Here’s something a lot of New Yorkers (and likely a lot of Americans) don’t know: Medicare penalizes your hospital if you have to come back too soon.
It makes sense if you think about it: ideally, after you visit a hospital, you shouldn’t have to come back any time soon (if at all). If you do have to return—and not for routine follow-up, that is, but actually have to be readmitted within a month of your initial visit—there’s a chance the hospital didn’t do something right in the first place.
That’s the operating premise of the Hospital Readmissions Reduction Program, first enacted in 2012 as part of Affordable Care Act. Per the program, every year hospitals are assessed for “excess readmissions” for three conditions: heart failure, acute myocardial infarction (heart attack), and pneumonia. If a lot of patients with those conditions get readmitted in fewer than 30 days, the Center for Medicare & Medicaid Services (aka CMS) withholds some of the hospital’s funding in the next year. The conditions were chosen because it is common for patients to get readmitted for those conditions – but in many cases those readmissions are preventable with quality aftercare. Infection rates—i.e. infections a patient gets while staying in the hospital—are also taken into account as a part of the penalty assessment.
There’s evidence that program has succeeded in one way: hospitals have begun to pay more attention to their readmission rates and work towards improvement. However, several years in, the hospitals with the highest penalties have been those serving a larger percentage of low-income patients, aka “safety net hospitals.” Hospital administrators argue that those higher readmission rates aren’t the result of low-quality care but happen because their patients have fewer resources outside the hospital —i.e. lower-income patients simply didn’t have many of the resources that enable wealthier populations to avoid rapid readmission (e.g. medication, transportation to and from doctor follow-up visits, dietary stability, adequate housing, paid caregivers, etc.).
In 2018 a change was made: hospitals would be split into five “peer groups” and compared to other hospitals with similar patient populations instead of all hospitals for the purpose of readmission penalties. And on health disparities, that leaves us back to the drawing board.

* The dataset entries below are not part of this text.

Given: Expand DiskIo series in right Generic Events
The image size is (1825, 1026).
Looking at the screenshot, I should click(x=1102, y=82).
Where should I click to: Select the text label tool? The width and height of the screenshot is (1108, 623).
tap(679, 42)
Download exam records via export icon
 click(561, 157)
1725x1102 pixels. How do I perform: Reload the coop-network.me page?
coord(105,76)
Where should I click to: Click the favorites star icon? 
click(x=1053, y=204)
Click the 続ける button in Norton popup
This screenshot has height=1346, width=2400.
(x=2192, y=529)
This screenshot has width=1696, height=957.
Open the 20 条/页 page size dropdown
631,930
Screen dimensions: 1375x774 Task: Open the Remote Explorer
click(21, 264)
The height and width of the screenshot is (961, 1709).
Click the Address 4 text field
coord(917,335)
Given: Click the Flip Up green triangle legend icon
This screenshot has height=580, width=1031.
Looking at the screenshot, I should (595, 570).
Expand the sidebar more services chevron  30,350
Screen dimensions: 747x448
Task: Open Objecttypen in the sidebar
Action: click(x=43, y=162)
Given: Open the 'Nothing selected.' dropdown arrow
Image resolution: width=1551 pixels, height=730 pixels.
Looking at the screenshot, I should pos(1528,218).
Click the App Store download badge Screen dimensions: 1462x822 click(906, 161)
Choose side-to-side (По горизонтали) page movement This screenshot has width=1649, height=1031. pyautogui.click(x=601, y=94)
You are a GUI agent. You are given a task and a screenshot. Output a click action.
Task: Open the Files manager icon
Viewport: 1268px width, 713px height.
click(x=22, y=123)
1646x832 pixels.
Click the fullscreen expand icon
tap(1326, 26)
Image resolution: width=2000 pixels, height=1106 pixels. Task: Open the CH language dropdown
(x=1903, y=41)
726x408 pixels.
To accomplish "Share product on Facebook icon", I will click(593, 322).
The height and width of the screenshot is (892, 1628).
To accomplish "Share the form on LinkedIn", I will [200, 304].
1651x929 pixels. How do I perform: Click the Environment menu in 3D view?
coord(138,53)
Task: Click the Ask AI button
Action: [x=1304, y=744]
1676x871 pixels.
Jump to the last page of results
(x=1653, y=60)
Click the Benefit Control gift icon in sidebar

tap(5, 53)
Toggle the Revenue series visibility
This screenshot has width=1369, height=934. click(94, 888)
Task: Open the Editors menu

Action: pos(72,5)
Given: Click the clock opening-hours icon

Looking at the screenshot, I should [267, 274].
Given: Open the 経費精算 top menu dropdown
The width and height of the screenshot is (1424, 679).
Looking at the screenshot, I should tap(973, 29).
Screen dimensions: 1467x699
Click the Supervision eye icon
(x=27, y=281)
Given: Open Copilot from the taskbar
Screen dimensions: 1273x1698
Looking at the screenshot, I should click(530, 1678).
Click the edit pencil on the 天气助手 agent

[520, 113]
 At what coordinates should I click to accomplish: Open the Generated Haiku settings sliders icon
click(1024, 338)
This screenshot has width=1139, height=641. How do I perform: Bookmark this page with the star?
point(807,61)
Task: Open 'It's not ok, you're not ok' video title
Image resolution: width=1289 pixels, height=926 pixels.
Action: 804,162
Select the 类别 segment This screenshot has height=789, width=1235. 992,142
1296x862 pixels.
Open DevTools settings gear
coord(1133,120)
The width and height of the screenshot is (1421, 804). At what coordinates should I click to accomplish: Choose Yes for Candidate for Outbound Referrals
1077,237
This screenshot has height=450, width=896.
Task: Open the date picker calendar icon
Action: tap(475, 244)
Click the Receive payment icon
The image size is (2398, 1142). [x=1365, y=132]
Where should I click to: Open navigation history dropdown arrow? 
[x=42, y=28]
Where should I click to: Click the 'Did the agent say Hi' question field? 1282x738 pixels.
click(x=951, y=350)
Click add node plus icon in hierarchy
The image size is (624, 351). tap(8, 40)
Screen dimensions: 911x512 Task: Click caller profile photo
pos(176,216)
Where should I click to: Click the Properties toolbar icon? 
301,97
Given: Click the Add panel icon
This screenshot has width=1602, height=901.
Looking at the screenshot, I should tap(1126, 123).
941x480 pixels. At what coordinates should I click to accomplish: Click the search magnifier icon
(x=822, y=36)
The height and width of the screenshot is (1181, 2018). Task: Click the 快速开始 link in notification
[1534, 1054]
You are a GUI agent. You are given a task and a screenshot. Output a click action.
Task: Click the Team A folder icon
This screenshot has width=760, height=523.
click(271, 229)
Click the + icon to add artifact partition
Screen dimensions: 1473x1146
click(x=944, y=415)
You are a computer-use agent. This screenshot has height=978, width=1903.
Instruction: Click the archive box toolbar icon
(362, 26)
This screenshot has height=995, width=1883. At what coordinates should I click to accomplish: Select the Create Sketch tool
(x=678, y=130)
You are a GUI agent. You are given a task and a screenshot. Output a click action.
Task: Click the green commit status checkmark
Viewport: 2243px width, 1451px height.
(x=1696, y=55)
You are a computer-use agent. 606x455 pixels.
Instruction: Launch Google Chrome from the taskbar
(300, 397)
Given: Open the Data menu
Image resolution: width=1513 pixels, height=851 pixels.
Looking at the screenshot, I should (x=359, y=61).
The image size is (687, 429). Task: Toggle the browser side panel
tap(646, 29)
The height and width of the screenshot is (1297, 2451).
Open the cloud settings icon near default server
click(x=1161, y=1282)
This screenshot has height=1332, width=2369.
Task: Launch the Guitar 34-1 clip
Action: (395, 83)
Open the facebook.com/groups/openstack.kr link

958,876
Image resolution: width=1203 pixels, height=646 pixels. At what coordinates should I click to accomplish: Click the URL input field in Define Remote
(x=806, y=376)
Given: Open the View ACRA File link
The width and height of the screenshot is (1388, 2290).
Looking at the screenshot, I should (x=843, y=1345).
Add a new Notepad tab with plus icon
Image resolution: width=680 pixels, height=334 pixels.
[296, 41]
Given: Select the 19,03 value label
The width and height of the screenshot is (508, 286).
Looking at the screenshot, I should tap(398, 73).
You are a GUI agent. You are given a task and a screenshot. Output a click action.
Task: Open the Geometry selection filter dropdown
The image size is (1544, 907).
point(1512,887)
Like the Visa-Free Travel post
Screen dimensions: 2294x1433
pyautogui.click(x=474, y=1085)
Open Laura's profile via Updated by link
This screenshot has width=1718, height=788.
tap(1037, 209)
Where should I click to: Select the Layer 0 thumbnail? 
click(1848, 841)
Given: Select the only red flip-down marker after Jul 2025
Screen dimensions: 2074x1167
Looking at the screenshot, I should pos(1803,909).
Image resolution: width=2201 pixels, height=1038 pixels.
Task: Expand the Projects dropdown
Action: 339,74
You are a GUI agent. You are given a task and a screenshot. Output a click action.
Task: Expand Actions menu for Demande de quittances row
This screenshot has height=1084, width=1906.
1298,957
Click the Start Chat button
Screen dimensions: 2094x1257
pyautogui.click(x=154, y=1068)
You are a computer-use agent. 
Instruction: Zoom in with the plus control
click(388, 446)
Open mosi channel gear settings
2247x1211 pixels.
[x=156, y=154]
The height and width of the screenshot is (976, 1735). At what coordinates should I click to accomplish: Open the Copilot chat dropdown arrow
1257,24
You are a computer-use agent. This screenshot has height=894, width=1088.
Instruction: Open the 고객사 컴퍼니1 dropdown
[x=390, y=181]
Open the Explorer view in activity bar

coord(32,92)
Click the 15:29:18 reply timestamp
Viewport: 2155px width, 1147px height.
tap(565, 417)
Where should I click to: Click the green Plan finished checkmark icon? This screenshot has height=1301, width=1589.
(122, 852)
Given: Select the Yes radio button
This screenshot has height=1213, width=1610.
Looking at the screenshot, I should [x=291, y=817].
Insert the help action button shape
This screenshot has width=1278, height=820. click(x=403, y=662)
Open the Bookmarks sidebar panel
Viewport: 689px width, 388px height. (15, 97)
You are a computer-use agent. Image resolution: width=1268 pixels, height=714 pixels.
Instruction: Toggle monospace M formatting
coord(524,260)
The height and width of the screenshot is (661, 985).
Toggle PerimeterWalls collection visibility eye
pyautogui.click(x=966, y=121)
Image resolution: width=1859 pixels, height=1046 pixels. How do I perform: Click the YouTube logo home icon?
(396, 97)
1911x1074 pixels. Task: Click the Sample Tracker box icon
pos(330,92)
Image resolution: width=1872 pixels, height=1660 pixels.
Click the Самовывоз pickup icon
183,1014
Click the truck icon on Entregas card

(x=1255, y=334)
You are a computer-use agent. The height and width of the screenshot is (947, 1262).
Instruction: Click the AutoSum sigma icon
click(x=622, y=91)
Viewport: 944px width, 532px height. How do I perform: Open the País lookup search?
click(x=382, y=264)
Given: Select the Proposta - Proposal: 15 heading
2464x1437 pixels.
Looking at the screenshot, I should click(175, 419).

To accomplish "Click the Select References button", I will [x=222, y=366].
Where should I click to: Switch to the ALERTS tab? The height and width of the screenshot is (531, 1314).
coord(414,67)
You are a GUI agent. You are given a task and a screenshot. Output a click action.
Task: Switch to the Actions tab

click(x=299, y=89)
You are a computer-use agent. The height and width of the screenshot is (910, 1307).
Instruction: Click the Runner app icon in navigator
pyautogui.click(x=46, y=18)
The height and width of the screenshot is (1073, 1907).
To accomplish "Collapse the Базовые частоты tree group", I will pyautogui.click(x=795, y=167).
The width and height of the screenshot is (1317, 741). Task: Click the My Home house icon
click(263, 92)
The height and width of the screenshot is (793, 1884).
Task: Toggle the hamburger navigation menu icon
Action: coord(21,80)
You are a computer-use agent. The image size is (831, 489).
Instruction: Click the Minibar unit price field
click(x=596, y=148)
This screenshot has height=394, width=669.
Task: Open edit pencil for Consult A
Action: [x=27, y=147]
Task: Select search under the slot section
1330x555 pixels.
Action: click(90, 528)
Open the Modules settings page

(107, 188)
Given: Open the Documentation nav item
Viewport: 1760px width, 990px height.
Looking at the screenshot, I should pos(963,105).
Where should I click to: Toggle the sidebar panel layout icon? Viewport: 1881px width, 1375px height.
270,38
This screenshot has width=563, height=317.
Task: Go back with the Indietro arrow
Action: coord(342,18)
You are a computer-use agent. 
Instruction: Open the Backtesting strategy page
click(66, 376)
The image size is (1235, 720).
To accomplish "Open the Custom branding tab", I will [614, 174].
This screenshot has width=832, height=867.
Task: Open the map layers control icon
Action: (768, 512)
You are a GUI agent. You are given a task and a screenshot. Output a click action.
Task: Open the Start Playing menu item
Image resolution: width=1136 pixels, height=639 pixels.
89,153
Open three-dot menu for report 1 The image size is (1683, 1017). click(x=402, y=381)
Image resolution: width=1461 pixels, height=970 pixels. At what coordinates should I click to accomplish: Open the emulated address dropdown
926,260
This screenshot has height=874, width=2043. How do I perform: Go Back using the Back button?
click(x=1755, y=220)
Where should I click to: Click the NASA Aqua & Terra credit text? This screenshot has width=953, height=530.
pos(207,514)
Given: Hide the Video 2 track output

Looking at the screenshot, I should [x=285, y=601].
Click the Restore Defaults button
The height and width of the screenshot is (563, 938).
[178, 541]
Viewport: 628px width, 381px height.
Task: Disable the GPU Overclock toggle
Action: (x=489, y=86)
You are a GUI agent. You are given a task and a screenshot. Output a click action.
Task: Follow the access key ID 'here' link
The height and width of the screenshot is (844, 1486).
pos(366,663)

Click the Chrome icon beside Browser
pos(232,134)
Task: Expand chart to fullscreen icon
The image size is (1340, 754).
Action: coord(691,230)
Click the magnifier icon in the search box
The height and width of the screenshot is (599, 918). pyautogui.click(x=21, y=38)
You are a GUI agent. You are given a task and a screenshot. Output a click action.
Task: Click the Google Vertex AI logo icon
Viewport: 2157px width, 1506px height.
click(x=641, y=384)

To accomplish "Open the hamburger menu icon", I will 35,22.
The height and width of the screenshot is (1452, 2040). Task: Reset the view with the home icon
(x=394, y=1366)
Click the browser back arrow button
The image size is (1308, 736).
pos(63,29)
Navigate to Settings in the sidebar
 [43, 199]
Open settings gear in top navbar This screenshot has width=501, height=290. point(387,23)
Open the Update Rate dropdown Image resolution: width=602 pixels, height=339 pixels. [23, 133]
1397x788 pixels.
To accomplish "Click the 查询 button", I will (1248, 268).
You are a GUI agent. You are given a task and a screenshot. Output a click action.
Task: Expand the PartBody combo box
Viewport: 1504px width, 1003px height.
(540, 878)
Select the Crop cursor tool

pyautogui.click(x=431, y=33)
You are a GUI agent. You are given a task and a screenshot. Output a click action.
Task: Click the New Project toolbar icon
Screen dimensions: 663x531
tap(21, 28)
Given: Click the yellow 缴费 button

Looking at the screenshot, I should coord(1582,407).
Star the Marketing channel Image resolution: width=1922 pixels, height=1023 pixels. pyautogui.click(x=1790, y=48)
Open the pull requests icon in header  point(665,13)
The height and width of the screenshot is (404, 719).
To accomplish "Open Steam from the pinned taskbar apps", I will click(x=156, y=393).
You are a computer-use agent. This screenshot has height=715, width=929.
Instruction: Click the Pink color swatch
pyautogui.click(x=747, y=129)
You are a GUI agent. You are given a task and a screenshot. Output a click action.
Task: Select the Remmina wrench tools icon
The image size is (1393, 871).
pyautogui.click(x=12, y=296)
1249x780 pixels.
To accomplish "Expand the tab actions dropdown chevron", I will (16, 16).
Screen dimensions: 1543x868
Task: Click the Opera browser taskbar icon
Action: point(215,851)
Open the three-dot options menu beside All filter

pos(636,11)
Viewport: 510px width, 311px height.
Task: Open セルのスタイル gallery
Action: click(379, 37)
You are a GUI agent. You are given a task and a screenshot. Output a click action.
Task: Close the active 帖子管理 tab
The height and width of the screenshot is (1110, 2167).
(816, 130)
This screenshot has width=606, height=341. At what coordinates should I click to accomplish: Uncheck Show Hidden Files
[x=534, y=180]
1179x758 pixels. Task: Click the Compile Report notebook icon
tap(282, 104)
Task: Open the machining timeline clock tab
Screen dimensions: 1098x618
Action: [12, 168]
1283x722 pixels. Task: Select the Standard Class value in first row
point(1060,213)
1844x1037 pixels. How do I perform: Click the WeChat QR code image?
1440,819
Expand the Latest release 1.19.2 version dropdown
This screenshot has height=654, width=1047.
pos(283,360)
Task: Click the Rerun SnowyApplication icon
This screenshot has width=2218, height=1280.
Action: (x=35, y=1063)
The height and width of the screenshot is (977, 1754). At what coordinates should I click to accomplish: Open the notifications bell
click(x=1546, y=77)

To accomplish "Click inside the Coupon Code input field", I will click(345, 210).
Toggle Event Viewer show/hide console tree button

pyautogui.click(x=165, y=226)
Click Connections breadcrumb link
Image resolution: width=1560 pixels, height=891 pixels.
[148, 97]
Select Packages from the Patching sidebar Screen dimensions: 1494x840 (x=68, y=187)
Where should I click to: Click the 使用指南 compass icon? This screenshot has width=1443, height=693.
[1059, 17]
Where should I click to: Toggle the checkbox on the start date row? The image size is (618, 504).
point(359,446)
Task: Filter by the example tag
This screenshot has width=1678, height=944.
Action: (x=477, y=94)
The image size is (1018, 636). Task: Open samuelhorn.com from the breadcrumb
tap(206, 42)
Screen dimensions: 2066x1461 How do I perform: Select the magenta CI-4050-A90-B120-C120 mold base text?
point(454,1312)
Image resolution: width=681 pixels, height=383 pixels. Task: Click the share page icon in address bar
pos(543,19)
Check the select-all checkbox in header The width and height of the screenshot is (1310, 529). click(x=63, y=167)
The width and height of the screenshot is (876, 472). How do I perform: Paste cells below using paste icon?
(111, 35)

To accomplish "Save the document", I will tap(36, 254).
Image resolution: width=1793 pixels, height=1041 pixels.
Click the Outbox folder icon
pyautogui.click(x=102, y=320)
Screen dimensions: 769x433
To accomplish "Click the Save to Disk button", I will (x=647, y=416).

If New York doesn’t start taking the social determinants of health seriously, the central problem—sick poor people staying poor and sick—isn’t likely to improve anytime soon.
You can search for your New York State hospital on the most recent list of penalized hospitals here.
(Hospitals are assessed for readmission and infection rates from the year prior but penalties are applied in the following fiscal year, starting October 1st, 2019 through September 30th, 2020).